Po tym, jak Mahmud Abbas został wybrany na przywódcę Autonomii Palestyńskiej, doszło do przejęcia kontroli przez Hamas nad Strefą Gazy. Według francuskiego historyka Hamas zdobył popularność, krytykując proces pokojowy, który został zapoczątkowany w Oslo w 1993 r.
„Palestyńczycy myśleli, że otrzymają własne państwo, ale nie otrzymali nic, a izraelska kolonizacja postępowała” – powiedział Laurens. „Po 1997 r. wydarzenia dowiodły, że (Hamas – PAP) miał rację: przewidział, że Izraelczycy nie pozwolą na prawdziwie niepodległe państwo palestyńskie” – dodał historyk.
Hamas i jego popularność
.Popularność Hamasu rosła również w obliczu oskarżeń o korupcję pod adresem Fatahu, partii, na czele której stał Arafat. Po przejęciu władzy w Strefie Gazy przez Hamas w 2007 r., jego aktywność była ograniczana przez Izrael do roli administratora tego terytorium.
„Hamas znalazł się wówczas w impasie: czy zaakceptować rolę podwykonawcy władz izraelskich, czy też wznowić swój pierwotny projekt polityczny. Wybrał drugą opcję” – zaznacza Laurens.

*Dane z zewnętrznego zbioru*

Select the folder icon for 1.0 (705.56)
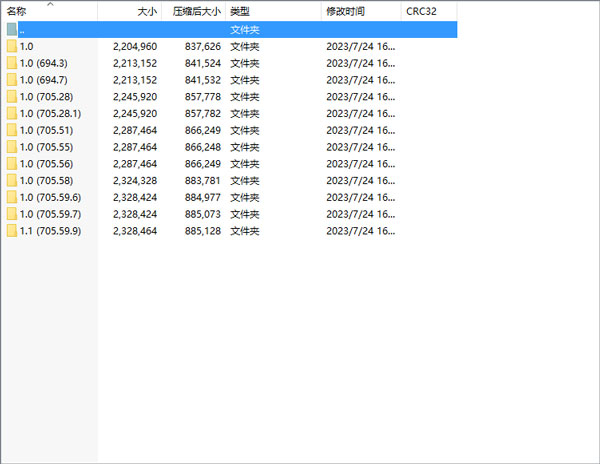This screenshot has width=600, height=464. point(12,163)
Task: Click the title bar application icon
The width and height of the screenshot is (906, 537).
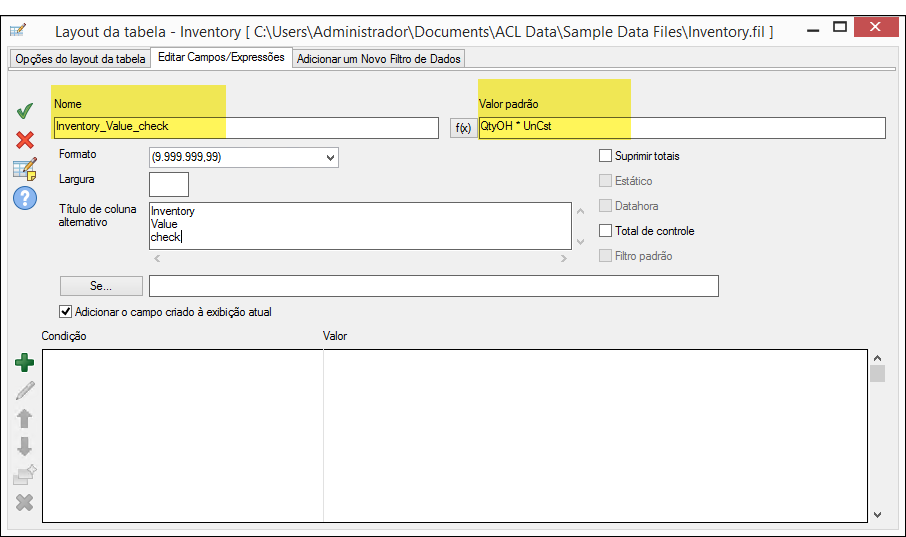Action: (x=18, y=32)
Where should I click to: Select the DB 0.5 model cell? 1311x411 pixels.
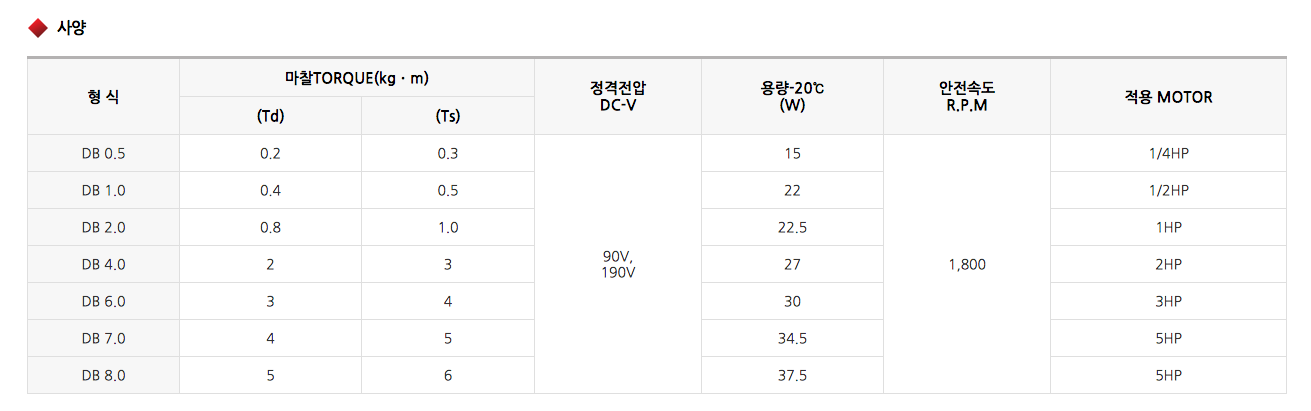coord(104,153)
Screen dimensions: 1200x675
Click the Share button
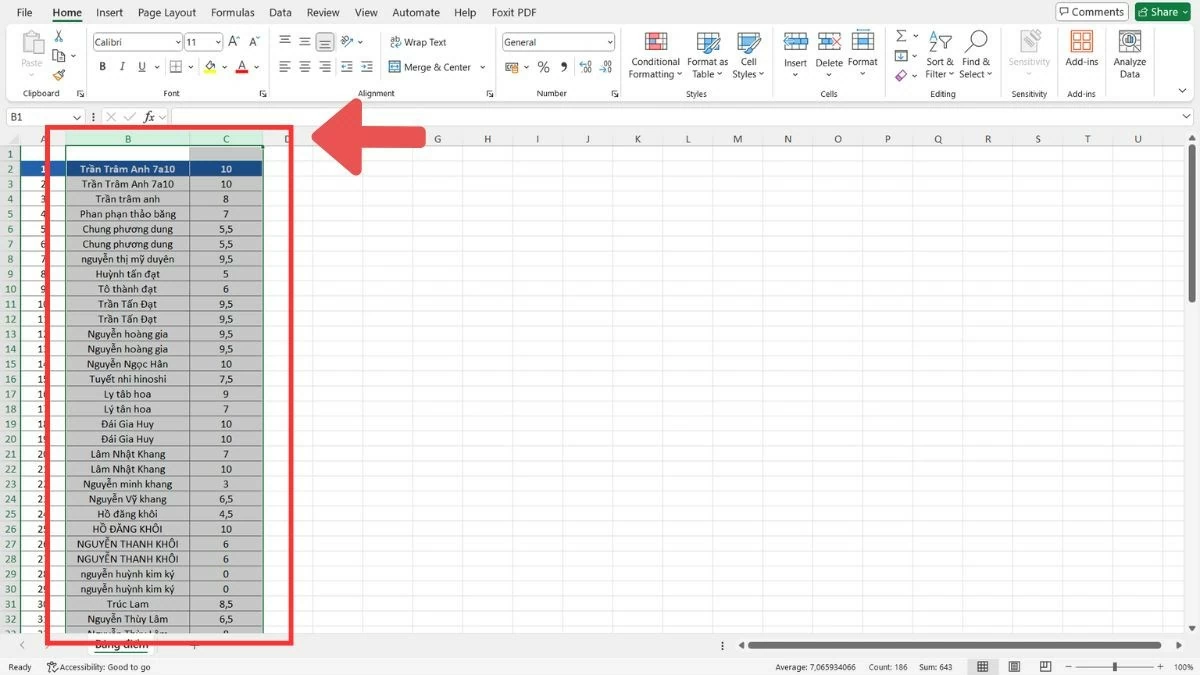1161,11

„Wraz z ostatnimi wydarzeniami, w ciągu stulecia po stronie izraelskiej zginęło około 25-26 tys. osób; po stronie palestyńskiej 100 tys.; po obu stronach – głównie cywile. Krew, która płynęła przez stulecie, jest w pamięci ludzi” – zauważa historyk, zdaniem którego problem izraelsko-palestyński stał się problemem nierozwiązywalnym.

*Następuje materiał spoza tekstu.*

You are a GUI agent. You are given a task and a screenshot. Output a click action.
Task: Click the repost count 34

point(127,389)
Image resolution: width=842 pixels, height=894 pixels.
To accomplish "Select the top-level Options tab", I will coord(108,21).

„Izraelska siła nie może zostać przekształcona w prawo, a palestyńskie prawo nie może zostać przekształcone w siłę” – dodaje.
Wojna Jom Kipur
.Na temat zsynchronizowanej agresji Egiptu i Syrii na Izrael w 1973 r., która została przeprowadzona w czasie żydowskiego święta Jom Kipur, na łamach „Wszystko Co Najważniejsze” pisze Monika KRAWCZYK w tekście „Wojna Jom Kipur. 50 lat później”.

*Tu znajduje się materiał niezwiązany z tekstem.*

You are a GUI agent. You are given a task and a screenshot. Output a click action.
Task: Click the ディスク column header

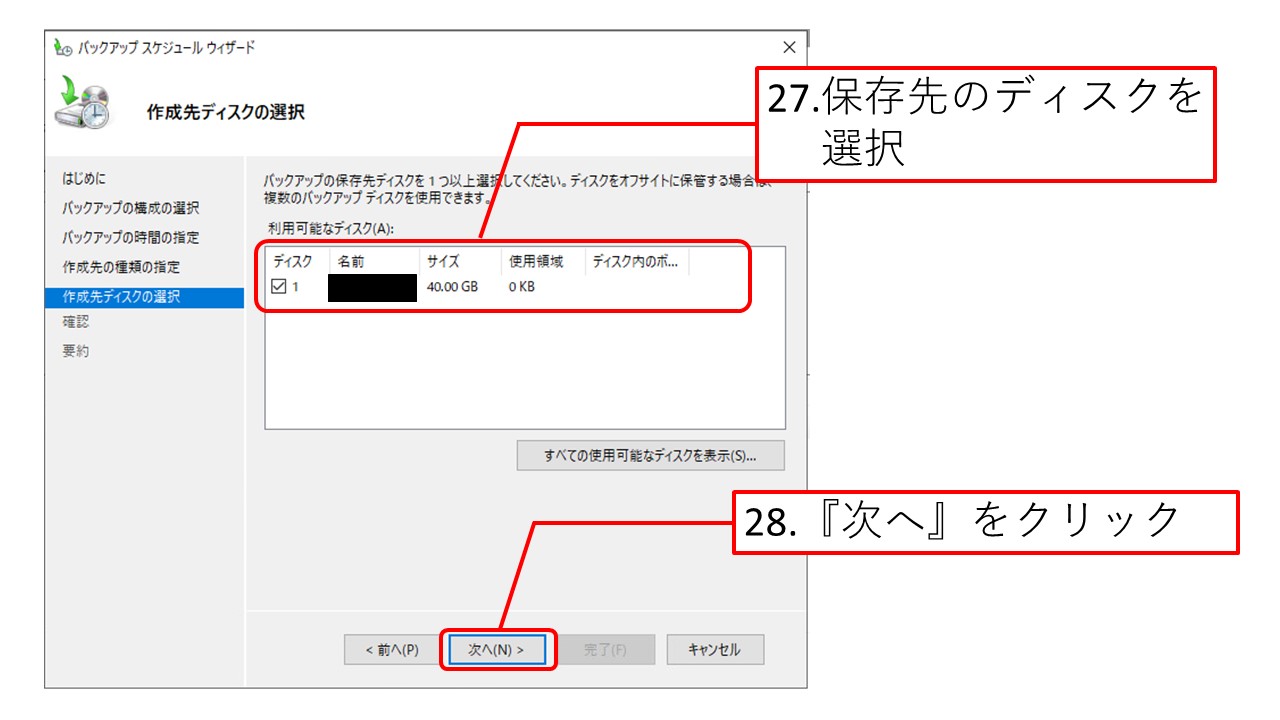click(293, 262)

„Wojna rozpoczęła się po południu. Trwał dzień Jom Kipur 1973 r. Państwo Izrael istniało już ćwierć wieku, było weteranem dwóch wojen i kilku zbrojnych kryzysów wywołanych przez kraje sąsiednie, niepogodzone z istnieniem obcej cywilizacji w świecie zdominowanym przez islam. Izrael stał im ością w gardle. Ważne święto religijne wydało się doskonałym momentem, aby wymierzyć kolejny cios. Wojska Egiptu (od strony Kanału Sueskiego) i Syrii (na południu Wzgórz Golan) przeprowadziły zsynchronizowany atak, zaskakując Siły Obrony Izraela. Główne walki trwały intensywnie przez trzy tygodnie – w dniach 6–25 października.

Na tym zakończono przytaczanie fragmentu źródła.